(Excerpt Opens)
One of the questions that can come up when looking at church discipline is what to do when people have special needs. I am not referring just to those individuals who have a physical or mental handicap that could affect their understanding or behavior, but I am also referring to people who have emotional issues, high stress, a recent loss, significant conflict, past trauma, etc. Life has so many issues that can arise that could affect how church discipline is walked out or how a person responds to the discipline. How the situation is handled could be the difference between whether the person sees it as discipline or feels they have been abused.

There are two key issues to keep in mind with this topic: 1) The purpose of church discipline is addressing sin and incorrect thinking/behavior 2) We need to know people’s stories in order to best address issues in their lives.

If we have taken the time to know people’s stories and know what is going on in their lives we should know if it is a good time to address the sin in their life, if there are issues in their life that could complicate the addressing of sin, and how best to approach an issue. For example if their child has been in the hospital all weekend and you try to address an issue they may not emotionally be able to handle the impact of what you are addressing. Also, if they have been hurt by churches/pastors/authority figures/men in the past you might want to approach the addressing of the issue in a different manner.
(Excerpt Closes)
→ What is being asked
Pick up the piece on church discipline after its last sentence and keep writing in the same voice. The data that follows is separate from the piece on church discipline.
(Excerpted records Opens)
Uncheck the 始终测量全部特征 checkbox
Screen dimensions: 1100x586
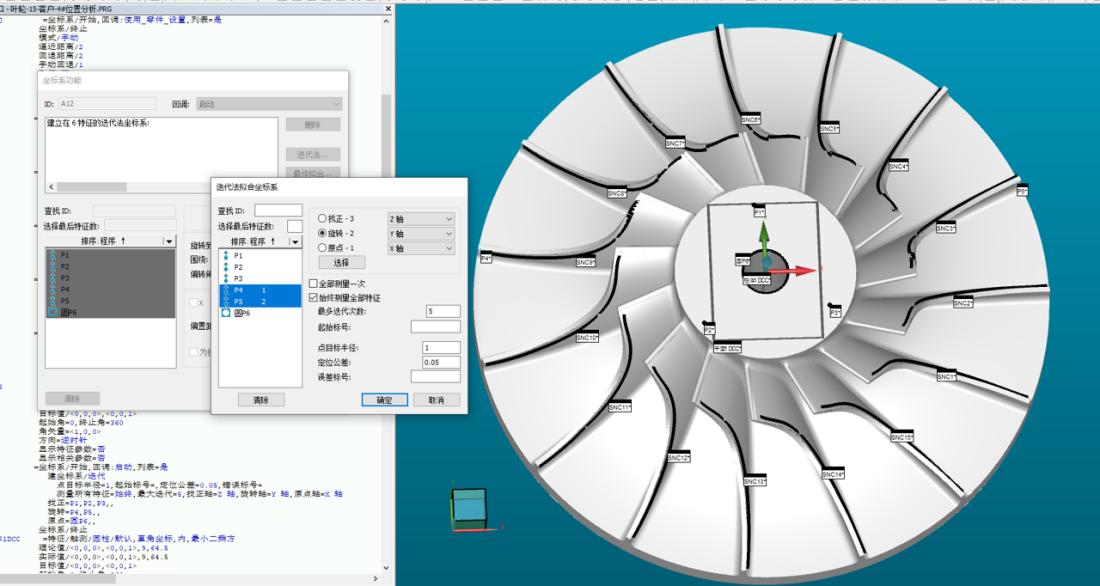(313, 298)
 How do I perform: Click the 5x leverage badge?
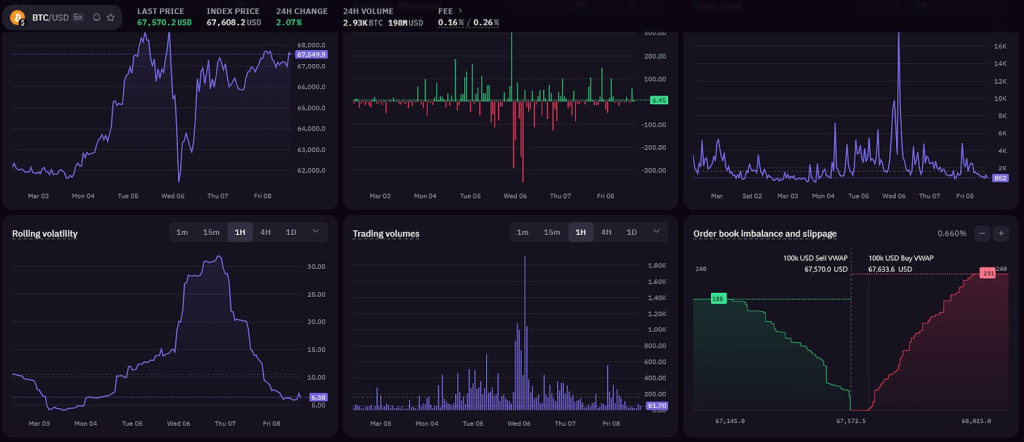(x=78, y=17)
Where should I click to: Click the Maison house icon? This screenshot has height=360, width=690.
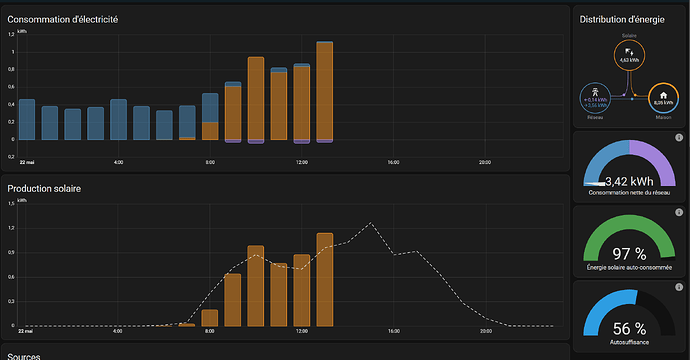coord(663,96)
(Excerpted records Closes)
→ Reply
However, the purpose of the church discipline is to address sin. We should not just walk away from addressing sin because someone has a special issue that may complicate things. The situation might allow you to delay things for a short time to allow the other circumstances to calm down, but for issues like at risk behavior, an affair, illegal activity, etc. the delay of confronting issues could cause the sinner and others problems if things are not addressed as soon as possible. In that case you just need to try to address the situation as honestly and lovingly as possible.

The most loving thing we can do is to try to address sin with as much love, grace, and honesty as possible, but not to walk away and leave things unaddressed. Loving others means speaking into their lives and helping them to become the people that God wants them to be. Sometimes it is messy, but the end results are great!